(Given records)

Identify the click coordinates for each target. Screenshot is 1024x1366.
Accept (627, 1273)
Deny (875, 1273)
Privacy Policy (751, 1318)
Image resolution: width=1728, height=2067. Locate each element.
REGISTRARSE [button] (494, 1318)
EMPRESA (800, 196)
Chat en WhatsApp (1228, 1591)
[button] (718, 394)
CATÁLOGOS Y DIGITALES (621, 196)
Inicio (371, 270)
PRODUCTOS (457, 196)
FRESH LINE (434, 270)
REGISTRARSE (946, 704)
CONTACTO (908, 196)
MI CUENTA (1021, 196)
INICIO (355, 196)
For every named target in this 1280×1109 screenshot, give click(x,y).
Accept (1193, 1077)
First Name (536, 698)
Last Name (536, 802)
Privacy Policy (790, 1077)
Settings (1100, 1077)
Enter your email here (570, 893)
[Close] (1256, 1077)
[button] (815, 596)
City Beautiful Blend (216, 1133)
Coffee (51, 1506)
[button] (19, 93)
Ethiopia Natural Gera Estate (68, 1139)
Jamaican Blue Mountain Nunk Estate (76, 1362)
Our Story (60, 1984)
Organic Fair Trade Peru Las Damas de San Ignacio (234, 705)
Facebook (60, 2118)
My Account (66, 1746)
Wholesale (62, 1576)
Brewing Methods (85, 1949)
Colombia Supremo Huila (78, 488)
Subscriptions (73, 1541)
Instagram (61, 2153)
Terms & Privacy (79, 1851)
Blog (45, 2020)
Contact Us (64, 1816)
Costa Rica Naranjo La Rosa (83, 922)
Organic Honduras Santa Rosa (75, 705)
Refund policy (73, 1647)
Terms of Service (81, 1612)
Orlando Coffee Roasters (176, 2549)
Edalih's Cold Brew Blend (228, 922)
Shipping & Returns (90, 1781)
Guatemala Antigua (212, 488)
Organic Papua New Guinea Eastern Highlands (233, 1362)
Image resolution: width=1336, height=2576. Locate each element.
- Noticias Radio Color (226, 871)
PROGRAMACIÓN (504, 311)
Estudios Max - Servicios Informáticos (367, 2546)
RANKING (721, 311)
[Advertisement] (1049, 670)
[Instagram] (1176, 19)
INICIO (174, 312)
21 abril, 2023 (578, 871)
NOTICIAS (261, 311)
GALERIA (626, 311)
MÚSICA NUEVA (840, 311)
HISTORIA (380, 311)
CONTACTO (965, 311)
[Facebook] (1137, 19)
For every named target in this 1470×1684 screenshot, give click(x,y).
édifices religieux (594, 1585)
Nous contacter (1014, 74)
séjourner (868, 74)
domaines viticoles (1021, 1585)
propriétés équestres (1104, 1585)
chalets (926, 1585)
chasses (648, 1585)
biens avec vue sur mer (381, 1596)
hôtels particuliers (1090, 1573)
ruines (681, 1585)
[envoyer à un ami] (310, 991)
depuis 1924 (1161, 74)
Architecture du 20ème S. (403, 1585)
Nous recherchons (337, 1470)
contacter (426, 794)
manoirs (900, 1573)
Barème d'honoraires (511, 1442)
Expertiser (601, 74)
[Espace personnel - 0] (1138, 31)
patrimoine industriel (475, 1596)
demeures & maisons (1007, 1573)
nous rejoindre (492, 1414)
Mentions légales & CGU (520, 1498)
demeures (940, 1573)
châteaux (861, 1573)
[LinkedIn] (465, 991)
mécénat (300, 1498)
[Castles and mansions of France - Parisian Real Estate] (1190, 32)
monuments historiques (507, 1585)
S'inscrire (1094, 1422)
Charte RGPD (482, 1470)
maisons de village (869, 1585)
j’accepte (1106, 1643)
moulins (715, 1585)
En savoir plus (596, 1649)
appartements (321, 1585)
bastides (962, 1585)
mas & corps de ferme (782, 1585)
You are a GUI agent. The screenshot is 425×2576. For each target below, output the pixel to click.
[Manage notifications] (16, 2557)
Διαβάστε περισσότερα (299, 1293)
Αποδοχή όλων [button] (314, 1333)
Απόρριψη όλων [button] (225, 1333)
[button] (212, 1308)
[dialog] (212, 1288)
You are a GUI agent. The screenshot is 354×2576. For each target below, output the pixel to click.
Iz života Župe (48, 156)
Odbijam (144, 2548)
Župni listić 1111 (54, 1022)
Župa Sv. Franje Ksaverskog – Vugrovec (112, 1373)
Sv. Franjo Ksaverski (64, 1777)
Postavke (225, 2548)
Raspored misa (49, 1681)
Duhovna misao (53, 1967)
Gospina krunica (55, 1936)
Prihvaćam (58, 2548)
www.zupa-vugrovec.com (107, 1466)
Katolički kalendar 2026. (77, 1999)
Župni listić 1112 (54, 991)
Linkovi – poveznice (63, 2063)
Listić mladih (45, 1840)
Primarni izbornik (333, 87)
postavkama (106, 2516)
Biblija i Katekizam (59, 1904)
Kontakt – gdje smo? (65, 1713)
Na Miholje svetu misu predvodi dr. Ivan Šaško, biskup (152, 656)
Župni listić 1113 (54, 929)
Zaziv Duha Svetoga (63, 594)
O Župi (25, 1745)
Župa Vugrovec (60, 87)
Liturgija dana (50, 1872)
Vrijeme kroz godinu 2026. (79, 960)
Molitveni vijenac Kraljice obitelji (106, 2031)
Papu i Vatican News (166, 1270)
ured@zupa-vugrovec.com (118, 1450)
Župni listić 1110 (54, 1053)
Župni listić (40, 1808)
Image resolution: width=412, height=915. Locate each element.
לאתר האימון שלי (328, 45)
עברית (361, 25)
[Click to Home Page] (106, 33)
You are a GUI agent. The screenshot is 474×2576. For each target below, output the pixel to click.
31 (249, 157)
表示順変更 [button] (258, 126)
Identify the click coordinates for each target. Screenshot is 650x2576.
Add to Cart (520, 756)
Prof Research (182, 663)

(End Given records)

Work instructions
Your task for the entries above: copy exactly the span starting with the line with "Gospina krunica (55, 1936)" and going on through the line with "Na Miholje svetu", both lines included, and nothing else.

Answer to this problem
Gospina krunica (55, 1936)
Prihvaćam (58, 2548)
www.zupa-vugrovec.com (107, 1466)
Katolički kalendar 2026. (77, 1999)
Župni listić 1112 (54, 991)
Linkovi – poveznice (63, 2063)
Listić mladih (45, 1840)
Primarni izbornik (333, 87)
postavkama (106, 2516)
Biblija i Katekizam (59, 1904)
Kontakt – gdje smo? (65, 1713)
Na Miholje svetu misu predvodi dr. Ivan Šaško, biskup (152, 656)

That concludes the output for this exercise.